DARFUR: Child refugees being sold to militias

In Arabic 

[6 June 2008] - Thousands of child refugees from Darfur, some as young as nine, are being abducted and sold to warring militias as child soldiers, a British human rights group has reported.

The organisation, Waging Peace, has filmed testimony in refugee camps in eastern Chad, describing how children, mostly boys between nine and 15, have been forcibly taken from their families by camp leaders, who are then trafficking them to militias.

The report singles out the Darfur rebel group fighting the Khartoum government, the Justice and Equality Movement, as the main offender. But it says a variety of groups, including the Chadian army and opposing rebels, are also involved.

"This recruitment is taking place every day, in full view of the CNAR [Chadian government body in charge of refugees] and Chadian armed forces, who turn a blind eye to what is going on, and despite the presence of EU troops," the report says.

The EU force in Chad, Eufor, will be made up of more than 4,000 troops, half of them French, and is due to be fully deployed by next month. Waging Peace is calling on the force, led by an Irish lieutenant general, Patrick Nash, to protect the refugee camps from the militias and to help stop the trafficking.

Louise Roland-Gosselin, the head of Waging Peace, said: "The deployment of the EU force means there is supposed to be security in the camps, but it hasn't come true. People feel deceived."

Roland-Gosselin said it was impossible to know how many children were being abducted, but the UN estimated last year that between 7,000 and 10,000 child soldiers had been forcibly recruited in Chad, where more than 250,000 refugees from Darfur are in camps. She said the problem had worsened since then, despite attempts by UN agencies and aid groups to negotiate an end to trafficking.
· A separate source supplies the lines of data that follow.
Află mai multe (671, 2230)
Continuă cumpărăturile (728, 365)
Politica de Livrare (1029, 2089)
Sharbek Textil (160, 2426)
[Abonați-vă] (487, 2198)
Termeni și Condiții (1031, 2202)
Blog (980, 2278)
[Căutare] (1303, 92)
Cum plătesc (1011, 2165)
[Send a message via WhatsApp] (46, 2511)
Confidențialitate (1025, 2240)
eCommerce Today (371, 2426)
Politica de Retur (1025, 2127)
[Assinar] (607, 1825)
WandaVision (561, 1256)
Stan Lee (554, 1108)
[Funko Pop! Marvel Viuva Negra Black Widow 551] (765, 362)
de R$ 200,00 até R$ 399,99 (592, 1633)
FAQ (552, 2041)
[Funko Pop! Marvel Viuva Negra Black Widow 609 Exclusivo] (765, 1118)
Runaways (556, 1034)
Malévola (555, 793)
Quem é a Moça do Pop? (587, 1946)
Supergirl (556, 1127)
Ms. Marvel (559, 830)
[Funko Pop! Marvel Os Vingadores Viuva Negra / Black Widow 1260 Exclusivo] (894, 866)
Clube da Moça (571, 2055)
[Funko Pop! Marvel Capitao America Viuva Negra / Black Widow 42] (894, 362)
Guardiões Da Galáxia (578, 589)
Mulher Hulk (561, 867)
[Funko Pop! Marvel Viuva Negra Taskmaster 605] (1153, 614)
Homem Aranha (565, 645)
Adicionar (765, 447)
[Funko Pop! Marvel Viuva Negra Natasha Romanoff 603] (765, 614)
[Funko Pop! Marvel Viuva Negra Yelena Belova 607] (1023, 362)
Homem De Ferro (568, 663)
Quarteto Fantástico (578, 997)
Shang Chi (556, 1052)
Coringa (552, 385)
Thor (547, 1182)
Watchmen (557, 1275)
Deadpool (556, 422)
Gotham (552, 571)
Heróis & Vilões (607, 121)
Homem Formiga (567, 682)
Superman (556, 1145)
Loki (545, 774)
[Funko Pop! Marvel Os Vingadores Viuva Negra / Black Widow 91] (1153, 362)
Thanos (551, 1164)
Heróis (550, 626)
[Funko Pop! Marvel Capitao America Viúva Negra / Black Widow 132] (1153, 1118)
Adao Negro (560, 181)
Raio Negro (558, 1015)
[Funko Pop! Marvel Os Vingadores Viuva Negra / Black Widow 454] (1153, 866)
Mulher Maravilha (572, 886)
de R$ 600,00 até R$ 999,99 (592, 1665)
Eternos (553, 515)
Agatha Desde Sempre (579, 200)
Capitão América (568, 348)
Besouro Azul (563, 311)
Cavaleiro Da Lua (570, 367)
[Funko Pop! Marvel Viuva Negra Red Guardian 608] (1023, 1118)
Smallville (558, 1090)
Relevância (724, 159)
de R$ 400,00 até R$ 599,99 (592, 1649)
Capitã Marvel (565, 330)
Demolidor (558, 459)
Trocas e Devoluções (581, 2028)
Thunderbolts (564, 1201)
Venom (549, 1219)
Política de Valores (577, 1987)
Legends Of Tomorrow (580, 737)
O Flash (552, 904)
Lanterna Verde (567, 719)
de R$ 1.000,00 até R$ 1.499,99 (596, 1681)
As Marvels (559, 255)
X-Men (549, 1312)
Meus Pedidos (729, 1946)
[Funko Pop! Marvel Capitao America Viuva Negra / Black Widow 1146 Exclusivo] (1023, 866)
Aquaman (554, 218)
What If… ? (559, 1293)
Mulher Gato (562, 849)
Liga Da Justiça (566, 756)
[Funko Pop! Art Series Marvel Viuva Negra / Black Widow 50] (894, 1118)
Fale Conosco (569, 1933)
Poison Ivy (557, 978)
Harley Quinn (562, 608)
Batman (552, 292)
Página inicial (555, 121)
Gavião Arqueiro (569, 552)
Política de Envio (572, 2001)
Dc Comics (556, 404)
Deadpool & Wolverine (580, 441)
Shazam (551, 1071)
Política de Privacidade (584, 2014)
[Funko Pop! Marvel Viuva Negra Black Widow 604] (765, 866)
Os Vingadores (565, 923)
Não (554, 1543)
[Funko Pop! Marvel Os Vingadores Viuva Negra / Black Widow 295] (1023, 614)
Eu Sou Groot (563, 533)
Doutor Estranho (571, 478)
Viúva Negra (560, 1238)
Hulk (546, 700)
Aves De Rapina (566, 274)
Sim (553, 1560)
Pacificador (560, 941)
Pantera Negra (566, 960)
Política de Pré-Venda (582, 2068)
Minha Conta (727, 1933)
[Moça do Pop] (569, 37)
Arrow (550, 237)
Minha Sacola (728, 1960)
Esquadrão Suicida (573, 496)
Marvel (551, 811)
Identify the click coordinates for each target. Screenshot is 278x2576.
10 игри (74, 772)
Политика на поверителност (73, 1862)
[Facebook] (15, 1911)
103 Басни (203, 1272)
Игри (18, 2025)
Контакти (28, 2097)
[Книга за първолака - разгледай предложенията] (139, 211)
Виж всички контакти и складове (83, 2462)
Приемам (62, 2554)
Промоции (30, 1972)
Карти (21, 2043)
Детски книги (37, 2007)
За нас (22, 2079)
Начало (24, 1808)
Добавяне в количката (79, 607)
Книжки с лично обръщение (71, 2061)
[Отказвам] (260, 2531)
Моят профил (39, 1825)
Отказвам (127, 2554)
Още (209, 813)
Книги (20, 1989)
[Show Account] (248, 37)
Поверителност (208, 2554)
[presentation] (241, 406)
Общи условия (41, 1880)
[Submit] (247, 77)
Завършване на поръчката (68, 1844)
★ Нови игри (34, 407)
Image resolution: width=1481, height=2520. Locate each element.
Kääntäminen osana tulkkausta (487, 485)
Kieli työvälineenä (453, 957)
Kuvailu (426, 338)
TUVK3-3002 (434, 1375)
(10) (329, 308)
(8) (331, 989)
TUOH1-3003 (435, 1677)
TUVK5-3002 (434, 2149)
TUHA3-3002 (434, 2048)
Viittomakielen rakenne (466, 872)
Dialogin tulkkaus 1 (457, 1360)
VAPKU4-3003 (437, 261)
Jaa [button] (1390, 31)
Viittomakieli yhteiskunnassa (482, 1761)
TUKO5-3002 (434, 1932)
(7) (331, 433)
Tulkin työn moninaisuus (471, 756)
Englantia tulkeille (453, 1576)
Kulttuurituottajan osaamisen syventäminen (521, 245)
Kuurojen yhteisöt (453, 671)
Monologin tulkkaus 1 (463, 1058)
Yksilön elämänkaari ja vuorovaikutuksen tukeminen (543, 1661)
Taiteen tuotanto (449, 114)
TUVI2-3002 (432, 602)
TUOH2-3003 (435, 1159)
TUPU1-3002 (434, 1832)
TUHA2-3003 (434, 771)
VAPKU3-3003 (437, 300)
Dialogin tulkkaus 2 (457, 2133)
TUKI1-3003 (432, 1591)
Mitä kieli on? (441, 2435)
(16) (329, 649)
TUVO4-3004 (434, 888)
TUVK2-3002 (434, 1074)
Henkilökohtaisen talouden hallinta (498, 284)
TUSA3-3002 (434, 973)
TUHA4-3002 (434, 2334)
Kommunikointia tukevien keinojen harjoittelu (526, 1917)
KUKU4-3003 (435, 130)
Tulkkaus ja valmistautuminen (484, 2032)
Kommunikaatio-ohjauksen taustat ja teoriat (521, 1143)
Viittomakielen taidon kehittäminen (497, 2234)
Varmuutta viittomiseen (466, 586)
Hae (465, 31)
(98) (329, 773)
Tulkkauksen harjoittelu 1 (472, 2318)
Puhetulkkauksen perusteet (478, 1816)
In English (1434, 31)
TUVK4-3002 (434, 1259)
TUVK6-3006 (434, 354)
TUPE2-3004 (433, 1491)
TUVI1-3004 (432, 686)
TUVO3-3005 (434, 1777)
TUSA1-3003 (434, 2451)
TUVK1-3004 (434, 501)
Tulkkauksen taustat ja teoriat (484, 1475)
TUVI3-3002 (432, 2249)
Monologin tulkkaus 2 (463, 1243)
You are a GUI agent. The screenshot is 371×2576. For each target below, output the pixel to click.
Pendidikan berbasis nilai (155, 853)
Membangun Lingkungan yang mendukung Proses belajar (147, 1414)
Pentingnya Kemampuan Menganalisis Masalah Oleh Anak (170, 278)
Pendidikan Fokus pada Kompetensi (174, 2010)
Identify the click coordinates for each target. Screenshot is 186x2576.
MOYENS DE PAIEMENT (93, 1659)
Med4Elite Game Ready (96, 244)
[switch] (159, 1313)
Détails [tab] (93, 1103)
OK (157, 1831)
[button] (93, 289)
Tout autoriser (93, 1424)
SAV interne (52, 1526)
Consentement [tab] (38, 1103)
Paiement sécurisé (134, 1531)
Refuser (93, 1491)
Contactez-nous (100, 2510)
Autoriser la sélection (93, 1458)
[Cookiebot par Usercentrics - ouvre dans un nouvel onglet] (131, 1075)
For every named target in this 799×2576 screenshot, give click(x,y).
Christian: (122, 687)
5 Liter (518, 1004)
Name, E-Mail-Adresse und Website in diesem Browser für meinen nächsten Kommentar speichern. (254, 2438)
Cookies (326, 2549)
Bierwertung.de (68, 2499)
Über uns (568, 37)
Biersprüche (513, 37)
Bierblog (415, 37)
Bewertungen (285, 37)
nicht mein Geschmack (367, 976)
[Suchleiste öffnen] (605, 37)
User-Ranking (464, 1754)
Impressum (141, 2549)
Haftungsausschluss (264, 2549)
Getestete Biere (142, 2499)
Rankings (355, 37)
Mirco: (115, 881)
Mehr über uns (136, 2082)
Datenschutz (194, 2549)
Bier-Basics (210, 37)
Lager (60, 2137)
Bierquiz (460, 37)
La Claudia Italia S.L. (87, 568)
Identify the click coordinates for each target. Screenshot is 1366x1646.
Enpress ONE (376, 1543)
One of the refugee leaders opposed to the practice told Waging Peace: "Now it's worse, it's not only aggressive but worse ... They are selling anybody, you know, the boys from nine to 15 in the camp they are just selling them."

He accused other senior men in the camp of being involved in the trade.

Another refugee leader told Waging Peace: "We are very concerned about the future of our children who have survived the killing in Darfur. We want them to study and have a future. We don't want them to join the fighters and become useless."

Serge Male, the head of the UN's refugee agency UNHCR in Chad, said: "For a good while we have been trying to call attention to child recruitment in the camps, both forced and voluntary. We definitely condemn this and we are dealing with the Chadian authorities, the UN agencies and all the parties who have something to do with this."

The report says that, in part because of their role in kidnapping, the Justice and Equality Movement rebels are losing support among the Darfuri refugees in the camp. Efforts to negotiate a peace deal between the rebel groups and the Khartoum government have faltered because the rebel side has splintered and the government has pursued an aerial bombing campaign against rebel strongholds.